Ten years ago I lost my aunt to lung cancer (which I mentioned to Giuliana). However, one of my most vivid recollections was my junior year of undergraduate school. My coworker Bonnie, who was several decades older than I, lost her battle after continuing to smoke despite being diagnosed with cancer (not sure which type) years before. To encourage her to get well, I’d written her a note card that she later recounted to me over the phone just days before she died in the hospital.

“To my little smokestack, Bonnie,” the note read. “I wish you would stop smoking.”

“I wished I’d listened to you,” she lamented.

Certainly it never entered my mind to remind her, I told you so. Even now, I still think about Bonnie, rocking those five-inch stilettos to work. She was styling something like Louboutins even before they were invented. That's how I want to remember her. Only in her early 50s, she left us much too soon.

Although my aunt was nearly twice Giuliana’s age, losing a loved one, particularly to an oftentimes ravaging disease, is never easy. And to see them die a slow death is even more agonizing.

I thank God for bestowing longevity to our family friend and, most of all, to my maternal grandmother, who turns 90 years in August this year. I’m too young to remember her battle (I think it was ovarian, but she no longer recalls which type). But she fought the disease at a time when there was such intense shame attached to it, that when people spoke about it—if at all—they whispered.

My aunt smoked. However, the wife of Superman star Christopher Reeve didn’t. Dana Reeve succumbed to lung cancer at age 44 without ever touching a cigarette. Giuliana recounted how before her diagnosis she'd lead and continues to live a similarly healthy lifestyle. That’s what makes this disease even scarier: that you can do nothing purposefully unhealthy and get it.  On the other hand, you can also smoke for years, as my grandfather did, and never get it. He died of orneriness (that is, from not doing anything the doctor told him) earlier this year at age 92.

What gives?

While at Fab Fest event, I kept thinking that although pink is considered traditionally a “girl’s color,” I hoped that the lack of male attendance at the event—there were only a handful—doesn’t obscure the fact that as actor Richard Roundtree proved men can get breast cancer, too.

Giuliana isn't out of the woods yet with her diagnosis. From watching the show, I learned she shouldn't become pregnant for at least three to five years because the surge in estrogen may exacerbate the disease.

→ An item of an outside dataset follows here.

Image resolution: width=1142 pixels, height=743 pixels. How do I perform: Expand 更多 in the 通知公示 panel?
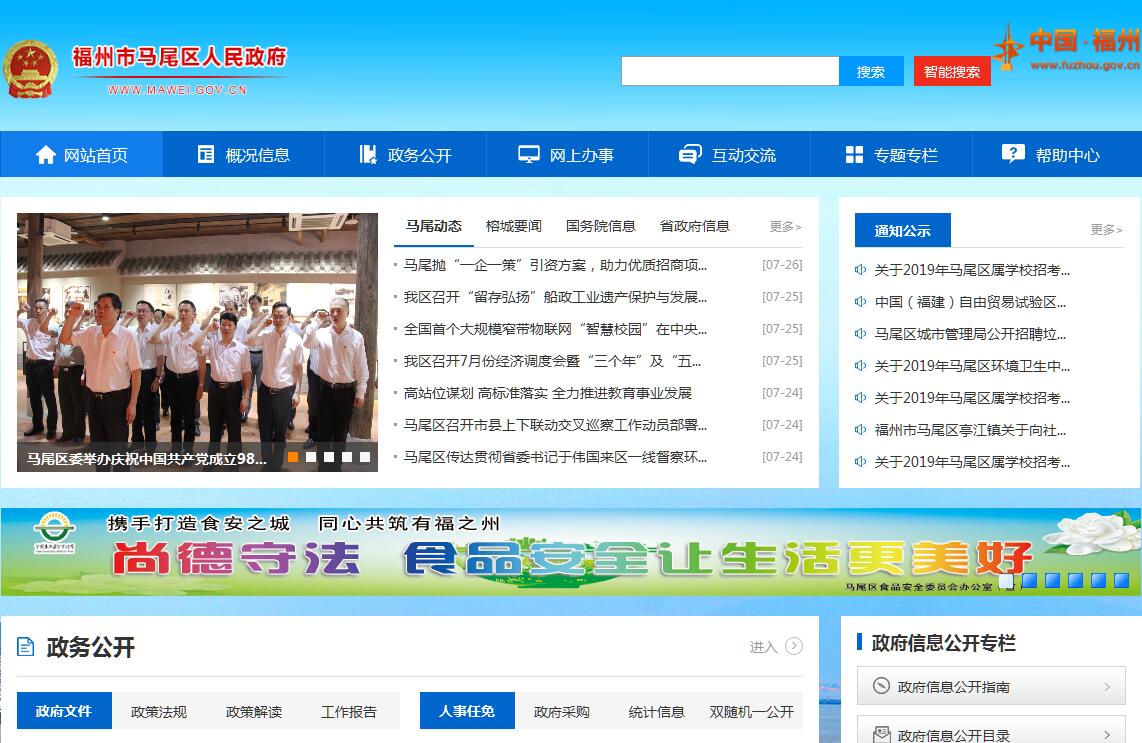[1106, 230]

I sat down briefly to talk to her and she talked about being dumbfounded about getting the disease since she lived a clean lifestyle. What I didn't know was that sly devil Giuliana was keeping a secret.

Only days later, she and Bill would appear on the Today show again to announce that they were going to be parents through gestational carrier. Obviously, she broke the story with them (and not with me). That’s so, shall I say, ironic because at the event I saw that Bill was holding a friend’s child, who looked to be about three or four. Intermittently, he'd toss her in the air. He seemed very natural and content. And at that moment I thought to myself that I hoped he and Giuliana would soon laugh and play with their own child. Looks like they'll have their wish after all.